We're starting to see the kind of person you're becoming, Jack. I don't think there's any two year old out there that is as encouraging as you are. When I'm taking "my turn" brushing your teeth you gag until I take the toothbrush out of your mouth just so you can say, "Good brushing, mommy!" When I sing to you at night, you say, "Good singing, mommy." There was a song on the radio on our way home last night that came to an end and you started clapping saying, "Good job, song! Good job!" I think that this tendency to encourage is something innate. I don't think we've taught you to be that way as much as it is just a part of who you are. In all of the orneriness and trouble you give us sometimes, this is a sweet part of your heart that I hope stays in some way, shape or form


During my freshman year in college, I was trying to offer words of encouragement to an acquaintance/friend who was having a rough day. She looked at me and said, "You don't have to be the encouragement queen, you know." I wasn't exactly sure what she meant, but I took that to heart and worried that if I encouraged people too much, I'd be considered fake. I worried that no one would take me seriously. To this day, I still think about that comment and hesitate before offering words of encouragement. Don't let anyone discourage you from encouraging others. Don't let anyone discourage you from using a tendency that is so obviously God-given.

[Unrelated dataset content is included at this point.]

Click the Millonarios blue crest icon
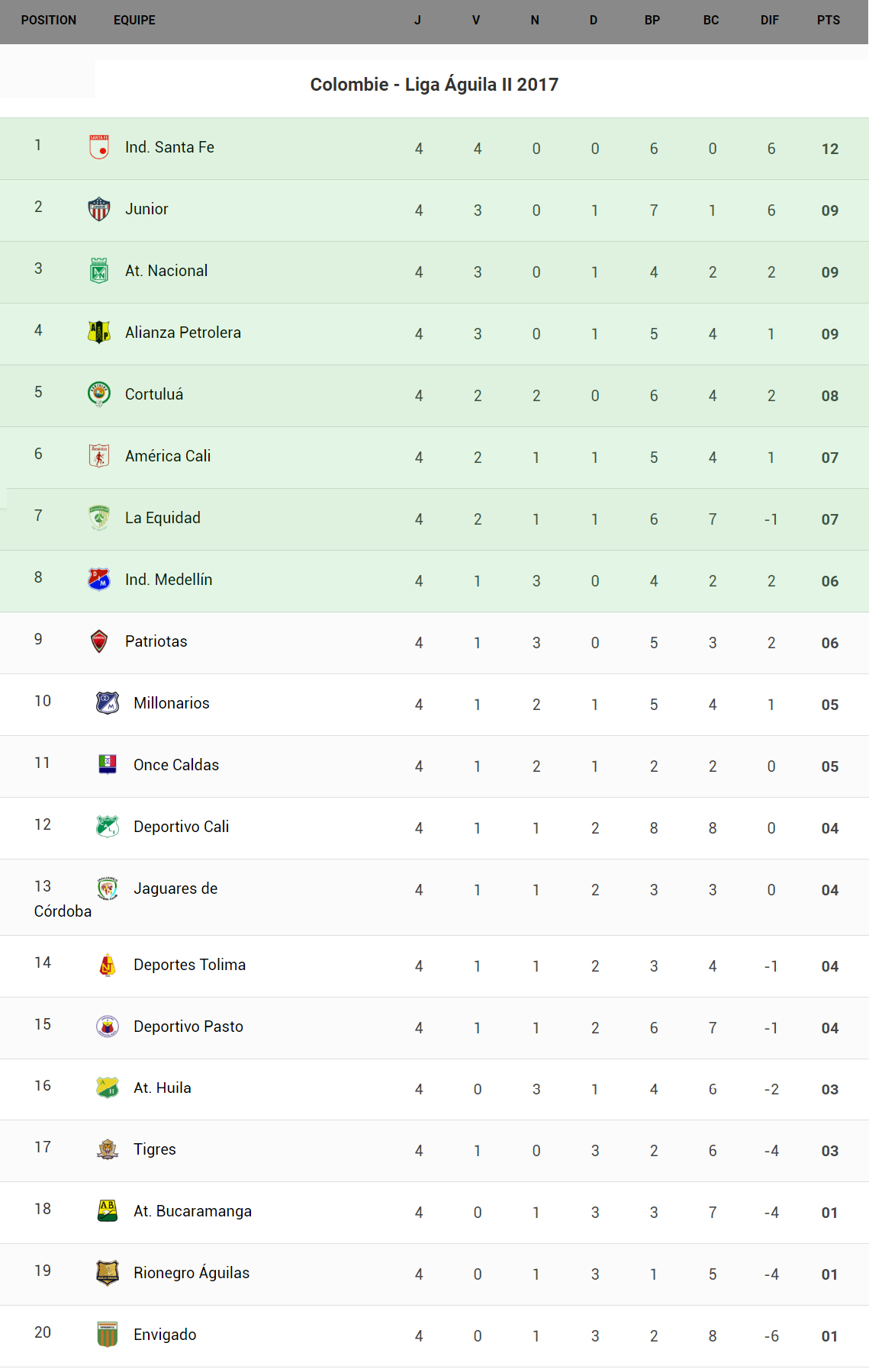The width and height of the screenshot is (869, 1372). point(108,703)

Two years ago around now, I was holding you and kissing you and staring at you in amazement. I couldn't believe that you were here. I couldn't believe that I was your mom.


We don't deserve you Jack. There is nothing we have ever done to deserve a kid as great as you are. Every day, even the rough days, you're a constant reminder of God's grace and the undeserved blessings He bestows on us.

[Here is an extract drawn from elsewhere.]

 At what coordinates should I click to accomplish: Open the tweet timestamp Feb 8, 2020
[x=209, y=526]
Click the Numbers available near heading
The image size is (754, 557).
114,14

Shortly before we put you to bed tonight, I held you for a while and smothered you with kisses (to which you responded by saying, "I got snot on you!") and stared at you for a brief moment in amazement. I still can't believe that we're lucky enough to have you here. And I still can't believe that I get to be your mom.

I love you so much,

Mama

2 comments:

Jeanette said...

You put a hospital picture up and you are a big fat liar, b/c you don't look horrible at all. AT ALL.
oh...and happy birthday, Jack. :)

Heather S. said...

Happy Birthday, Jack!!

Oh - and I have to add that one thing I have appreciated most about you is that you are a great encourager (is that actually a word?)! I know you are truly sincere when you offer a word of encouragement to others!!